A la fragilité des constructions, s'ajoute la densité des habitants. "On estime la densité à 1.500 habitants par hectare à l'ancienne médina, sur une superficie globale d'environ 10 hectares" précise notre source.
Les dernières données officielles remontent à 2001, à l'occasion d'une étude réalisée par la municipalité de Sefrou, et qui dévoile des chiffres inquiétants: 45% des Séfriouis occupent un logement menacé d'écroulement, 40% de la superficie de la ville est occupée par 11% des habitants aisés, tandis que 47,8% de la population pauvre est entassée dans un périmètre qui n'excède pas 15% de la superficie globale.
Face à ce constat, un programme d'urgence a été lancé. Décliné par les autorités locales comme étant la première tranche d'un programme de relogement.
"Faux! s'insurge Abdellah Afethi, il ne s'agit en réalité que d'un programme isolé censé faire croire qu'il y a une dynamique pour éradiquer le problème".
Et pour cause, après l'effondrement d'un bâtiment le 24 avril 2010, les autorités ont procédé au recensement des populations concernées par le relogement.
"La réalité est toute autre, nous nous sommes rendus compte que plusieurs foyers assujettis à ce programme n'ont pas bénéficié de l'aide promise, et qu'au même moment, d'autres personnes qui n'avaient aucun droit sur les 17 hectares ont reçu la somme de 50.000 DH, et une parcelle de terrain en co-propriété", s'indigne le militant associatif.

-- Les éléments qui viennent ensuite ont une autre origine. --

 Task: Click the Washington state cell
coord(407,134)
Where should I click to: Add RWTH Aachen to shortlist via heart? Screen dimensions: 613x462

La misère sociale à Sefrou est telle que "20% des familles vivent avec un revenu quotidien compris entre 3 et 20 dirhams!" apprend-on durant la conférence de presse organisée par la section Sefrou de l'AMDH, tenue ce jeudi, citant des chiffres révélés par les autorités locales.
Par ailleurs, Abdellah Afethi nous fait part de sa grande inquiétude de voir bafouer les droits culturels des habitants de la ville de Sefrou.
"Nous avons remarqué que les quelques habitants qui ont accepté l'accord de relogement ont vu leurs anciennes maisons détruites tout de suite après avoir quitté les lieux. Plutôt que d'estimer et promouvoir ce patrimoine architectural millénaire, le témoin historique de plusieurs dynasties qui se sont succédées au Maroc, les autorités préfèrent le détruire", conclut notre source.